A pesar del dolor que deja la muerte de Carmen María Ocampos, de 33 años, el consuelo es que sus familiares podrán velarla y sepultarla en su tierra natal, Nicaragua, luego de superar muchos obstáculos económicos para repatriar su cuerpo desde España, donde fue asesinada el pasado 5 de octubre.
Ayer el cuerpo fue recibido en el Aeropuerto Internacional Augusto C. Sandino, a las 10:40 a.m. “Logré traer a mi hija, ya me puedo morir en paz”, dijo doña Maricela Ocampos.

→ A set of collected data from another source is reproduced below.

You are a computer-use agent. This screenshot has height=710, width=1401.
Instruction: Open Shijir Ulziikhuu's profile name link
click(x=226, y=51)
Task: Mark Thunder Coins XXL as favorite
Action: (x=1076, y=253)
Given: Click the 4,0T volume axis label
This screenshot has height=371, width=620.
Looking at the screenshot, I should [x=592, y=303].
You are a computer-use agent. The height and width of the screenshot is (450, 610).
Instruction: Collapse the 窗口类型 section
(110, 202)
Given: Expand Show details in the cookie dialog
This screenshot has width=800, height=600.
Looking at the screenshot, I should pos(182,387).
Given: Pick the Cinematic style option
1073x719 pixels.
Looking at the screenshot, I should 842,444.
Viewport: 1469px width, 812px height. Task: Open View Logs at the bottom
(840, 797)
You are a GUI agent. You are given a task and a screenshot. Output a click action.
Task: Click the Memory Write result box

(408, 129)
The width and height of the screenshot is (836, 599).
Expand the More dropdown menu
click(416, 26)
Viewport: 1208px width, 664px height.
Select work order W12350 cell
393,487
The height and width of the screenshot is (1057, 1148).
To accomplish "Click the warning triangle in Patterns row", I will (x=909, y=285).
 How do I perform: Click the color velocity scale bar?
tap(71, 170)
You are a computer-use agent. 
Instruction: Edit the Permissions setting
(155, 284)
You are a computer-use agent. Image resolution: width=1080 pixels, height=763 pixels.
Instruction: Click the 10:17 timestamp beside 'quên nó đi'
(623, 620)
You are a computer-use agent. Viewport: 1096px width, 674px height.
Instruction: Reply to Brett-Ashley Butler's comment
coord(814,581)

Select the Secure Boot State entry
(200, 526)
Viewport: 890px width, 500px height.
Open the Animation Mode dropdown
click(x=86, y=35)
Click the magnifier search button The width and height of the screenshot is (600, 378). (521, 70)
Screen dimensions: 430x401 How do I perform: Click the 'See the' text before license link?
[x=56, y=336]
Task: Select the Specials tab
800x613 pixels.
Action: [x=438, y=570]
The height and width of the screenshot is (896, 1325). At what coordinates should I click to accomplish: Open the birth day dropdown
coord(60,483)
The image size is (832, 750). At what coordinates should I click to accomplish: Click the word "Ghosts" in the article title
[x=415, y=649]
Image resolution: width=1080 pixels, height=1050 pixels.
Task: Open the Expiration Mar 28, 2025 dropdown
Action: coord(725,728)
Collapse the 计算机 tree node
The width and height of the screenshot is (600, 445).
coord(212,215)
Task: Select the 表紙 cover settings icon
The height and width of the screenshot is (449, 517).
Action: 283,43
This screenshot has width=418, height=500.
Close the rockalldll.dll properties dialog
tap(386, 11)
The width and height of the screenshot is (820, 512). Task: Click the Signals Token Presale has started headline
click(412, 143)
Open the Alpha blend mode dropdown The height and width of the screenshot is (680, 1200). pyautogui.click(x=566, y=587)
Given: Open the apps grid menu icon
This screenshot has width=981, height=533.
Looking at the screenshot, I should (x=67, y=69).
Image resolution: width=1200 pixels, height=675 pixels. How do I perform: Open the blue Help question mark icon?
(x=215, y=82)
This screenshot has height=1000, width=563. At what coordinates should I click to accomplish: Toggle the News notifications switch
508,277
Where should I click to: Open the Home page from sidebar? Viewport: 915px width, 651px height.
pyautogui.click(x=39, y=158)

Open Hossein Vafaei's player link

La joven tenía cinco años de vivir en España y murió a manos de un empleado de su restaurante, quien le asestó varias cuchilladas y luego se suicidó. La familia en Nicaragua asegura que Carmen María despidió a este hombre que trabajaba como cocinero porque tenía serios problemas con él, pero este la había amenazado con quemarla viva si los corría.
Peter Leevwenburgh, esposo de la víctima, explicó que cuando ocurrieron los hechos él no estaba en España, pues tenía una semana de haberse ido a su país. “Me pareció extraño que no recibía ningún mensaje de ella, ni una llamada telefónica y comencé a buscar información con el vecino, pero no logré saber nada hasta que me comuniqué con su mamá”, dijo Peter.
7,000 euros costó repatriar el cuerpo de Carmen María Ocampos, dinero que los familiares lograron conseguir con la ayuda de personas generosas de España y el apoyo del esposo de Carmen María, Peter Leevwenburgh.